In their counterpoint, leading AI ethicists Timnit Gebru, Emily M. Bender, Angelina McMillan-Major, and Margaret Mitchell, currently working at the DAIR Institute, fired back with a strong rebuke. They argued that the original letter’s focus on hypothetical future risks was misguided, and failed to engage with the real and immediate harms of AI misuse happening today. “Those hypothetical risks are the focus of a dangerous ideology called longtermism that ignores the actual harms resulting from the deployment of AI systems today,” they wrote.
The ethicists stressed that the true issues at hand are worker exploitation, data theft, synthetic media that props up existing power structures, and the concentration of power in fewer hands. Rather than worrying about a Terminator-like apocalypse, they pointed out that we already have reports of companies like Clearview AI being used by the police to frame innocent individuals. “No need for a T-1000 when you’ve got Ring cams on every front door accessible via online rubber-stamp warrant factories,” they quipped.

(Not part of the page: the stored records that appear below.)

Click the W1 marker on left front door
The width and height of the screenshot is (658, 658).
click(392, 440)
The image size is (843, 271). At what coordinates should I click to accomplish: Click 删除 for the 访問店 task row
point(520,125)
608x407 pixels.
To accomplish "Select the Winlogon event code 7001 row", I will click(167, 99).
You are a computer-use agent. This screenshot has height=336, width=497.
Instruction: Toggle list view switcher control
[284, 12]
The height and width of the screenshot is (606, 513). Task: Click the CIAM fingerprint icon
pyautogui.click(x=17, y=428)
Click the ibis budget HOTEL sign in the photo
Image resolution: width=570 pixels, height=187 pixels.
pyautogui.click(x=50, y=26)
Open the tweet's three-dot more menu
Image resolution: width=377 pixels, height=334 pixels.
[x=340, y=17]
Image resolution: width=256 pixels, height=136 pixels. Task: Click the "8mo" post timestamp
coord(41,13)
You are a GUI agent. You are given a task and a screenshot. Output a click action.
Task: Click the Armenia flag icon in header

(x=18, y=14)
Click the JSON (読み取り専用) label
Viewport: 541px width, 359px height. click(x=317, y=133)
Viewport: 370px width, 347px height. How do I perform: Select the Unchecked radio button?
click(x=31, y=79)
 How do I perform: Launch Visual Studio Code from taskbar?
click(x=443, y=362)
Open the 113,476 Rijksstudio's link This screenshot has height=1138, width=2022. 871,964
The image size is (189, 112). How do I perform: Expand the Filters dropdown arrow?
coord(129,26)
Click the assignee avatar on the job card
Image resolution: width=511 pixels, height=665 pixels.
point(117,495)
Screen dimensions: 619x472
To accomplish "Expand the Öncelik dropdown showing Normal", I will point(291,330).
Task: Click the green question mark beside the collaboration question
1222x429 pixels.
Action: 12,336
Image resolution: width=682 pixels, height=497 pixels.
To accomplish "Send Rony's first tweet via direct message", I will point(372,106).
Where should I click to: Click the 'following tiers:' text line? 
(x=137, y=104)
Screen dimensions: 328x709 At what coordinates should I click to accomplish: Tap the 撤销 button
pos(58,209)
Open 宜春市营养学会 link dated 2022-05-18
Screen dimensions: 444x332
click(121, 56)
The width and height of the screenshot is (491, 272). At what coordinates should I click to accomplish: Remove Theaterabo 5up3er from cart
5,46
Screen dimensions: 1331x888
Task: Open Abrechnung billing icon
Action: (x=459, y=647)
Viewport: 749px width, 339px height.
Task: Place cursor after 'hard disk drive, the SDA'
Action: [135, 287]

For the DAIR Institute team, the need for action is urgent, and it must be directed at today’s problems, using remedies already available. “What we need is regulation that enforces transparency,” the ethicists argued. They called for clear documentation and disclosure of training data and model architectures, and for companies building AI to be held accountable for their products’ outputs. The DAIR crew also critiqued the profit-driven race towards ever larger “AI experiments,” emphasizing the need for regulation that protects the rights and interests of people.
Rather than getting lost in science fiction, the ethicists urged us to “focus on the very real and very present exploitative practices of the companies claiming to build [powerful digital minds], who are rapidly centralizing power and increasing social inequities.”
With powerful voices on both sides, one thing is clear: AI’s future is not preordained, and our choices in shaping it will have a lasting impact.